Patrick Carrington, Kevin Chang, Helena Mentis and Amy Hurst

The 17th International ACM SIGACCESS Conference on Computers and Accessibility (ASSETS 2015)
Lisbon, Portugal, October 26-28, 2015


Abstract

Wearable devices have become very popular and offer many opportunities for consumers. However, despite their popularity only a small percentage of people in the United States have ever used a wearable device. Wearable fitness devices have demonstrated the capacity to improve overall physical activity, which can lead to physical and mental health improvements as well as quality of life gains. Wheelchair athletes who participate in adaptive sports tend to be very active and are interested in using wearable fitness trackers to capture their activity. Despite this potential and interest, we have observed low adoption among wheelchair athletes. We interviewed five wheelchair athletes and three physical and occupational therapists to explore fitness activities, experience with wearable technology, and potential uses for wearable fitness devices. None of the wheelchair athletes we interviewed had previously used any wearable fitness devices however four out of five were interested in tracking their physical activity.
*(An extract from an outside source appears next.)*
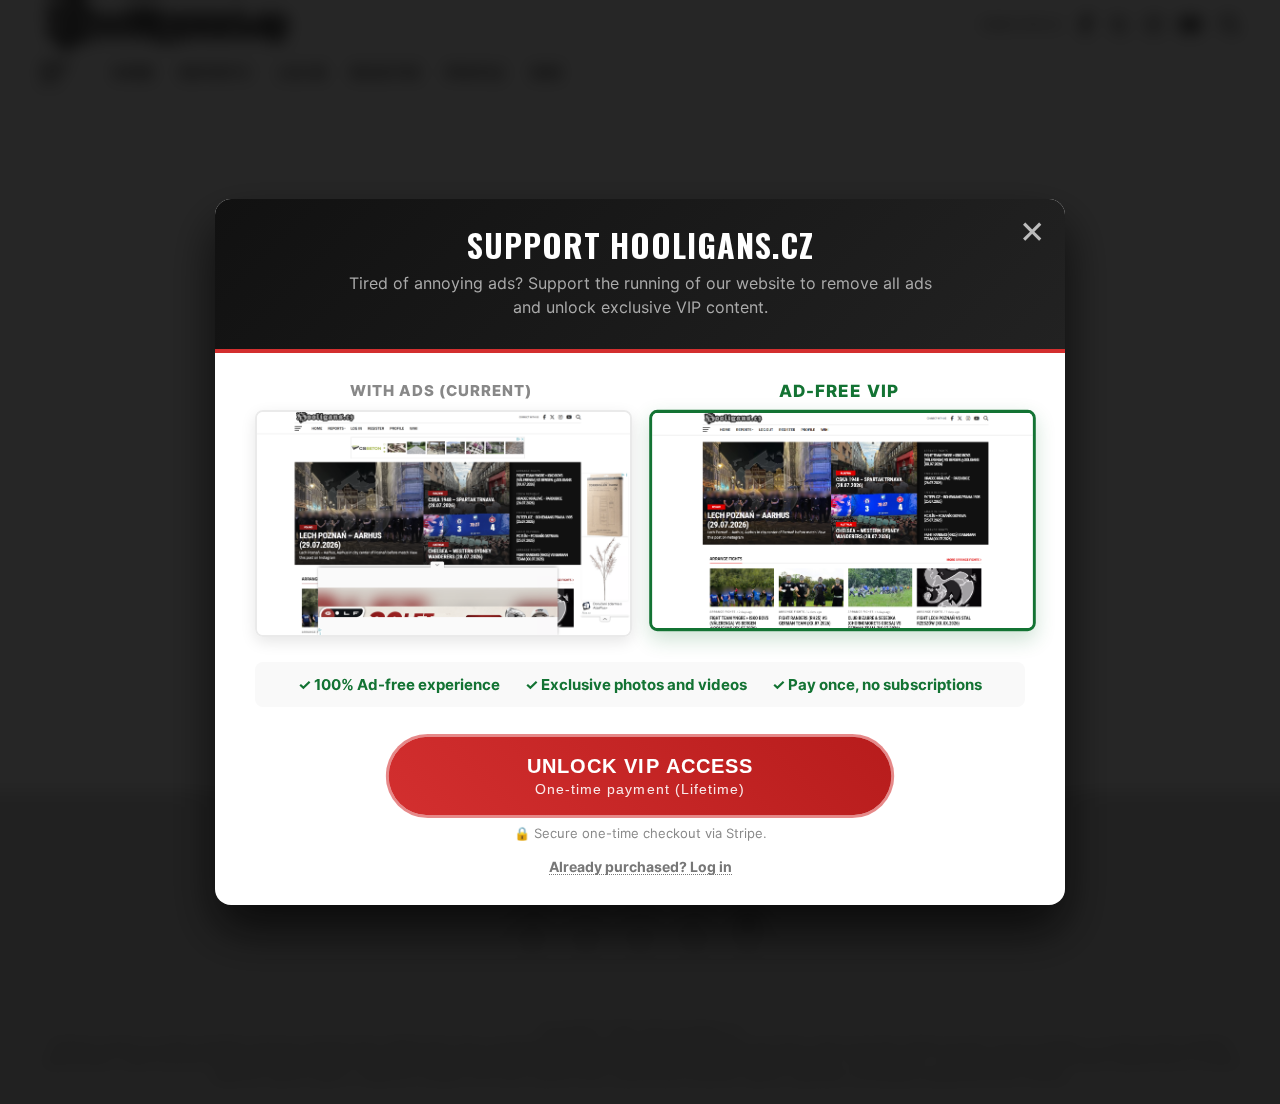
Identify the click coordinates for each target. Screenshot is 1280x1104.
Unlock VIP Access (639, 776)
We present five thematic areas helpful for thinking about wearable computing systems and accessibility challenges that arise based on incorrect assumptions about the athletic community. We highlight opportunities for improving the impact and accessibility of fitness tracking technologies for wheelchair athletes. These opportunities include improving the analysis of data from existing sensors, instrumenting the custom equipment used by adaptive sport athletes, and revising the language used in the presentation of fitness data to create a more inclusive community of users.